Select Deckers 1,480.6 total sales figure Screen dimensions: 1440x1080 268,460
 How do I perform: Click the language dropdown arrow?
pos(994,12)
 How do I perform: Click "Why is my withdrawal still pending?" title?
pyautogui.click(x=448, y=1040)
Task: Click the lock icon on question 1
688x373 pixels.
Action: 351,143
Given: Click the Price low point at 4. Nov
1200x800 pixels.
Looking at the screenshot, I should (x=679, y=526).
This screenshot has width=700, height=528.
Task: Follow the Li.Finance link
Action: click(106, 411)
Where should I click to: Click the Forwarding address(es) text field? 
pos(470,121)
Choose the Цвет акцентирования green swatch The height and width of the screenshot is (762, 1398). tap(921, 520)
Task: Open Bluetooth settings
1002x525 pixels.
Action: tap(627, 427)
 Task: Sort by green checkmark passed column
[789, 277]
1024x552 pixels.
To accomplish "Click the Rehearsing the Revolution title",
□ □ □ □ □
▶ [Work task]:
No line before the one containing "688x373 pixels." belongs in the answer; give again exactly that line and all lines after it through the end of the data.

▶ [Exercise answer]:
688x373 pixels.
Action: 351,143
Given: Click the Price low point at 4. Nov
1200x800 pixels.
Looking at the screenshot, I should (x=679, y=526).
This screenshot has width=700, height=528.
Task: Follow the Li.Finance link
Action: click(106, 411)
Where should I click to: Click the Forwarding address(es) text field? 
pos(470,121)
Choose the Цвет акцентирования green swatch The height and width of the screenshot is (762, 1398). tap(921, 520)
Task: Open Bluetooth settings
1002x525 pixels.
Action: tap(627, 427)
 Task: Sort by green checkmark passed column
[789, 277]
1024x552 pixels.
To accomplish "Click the Rehearsing the Revolution title",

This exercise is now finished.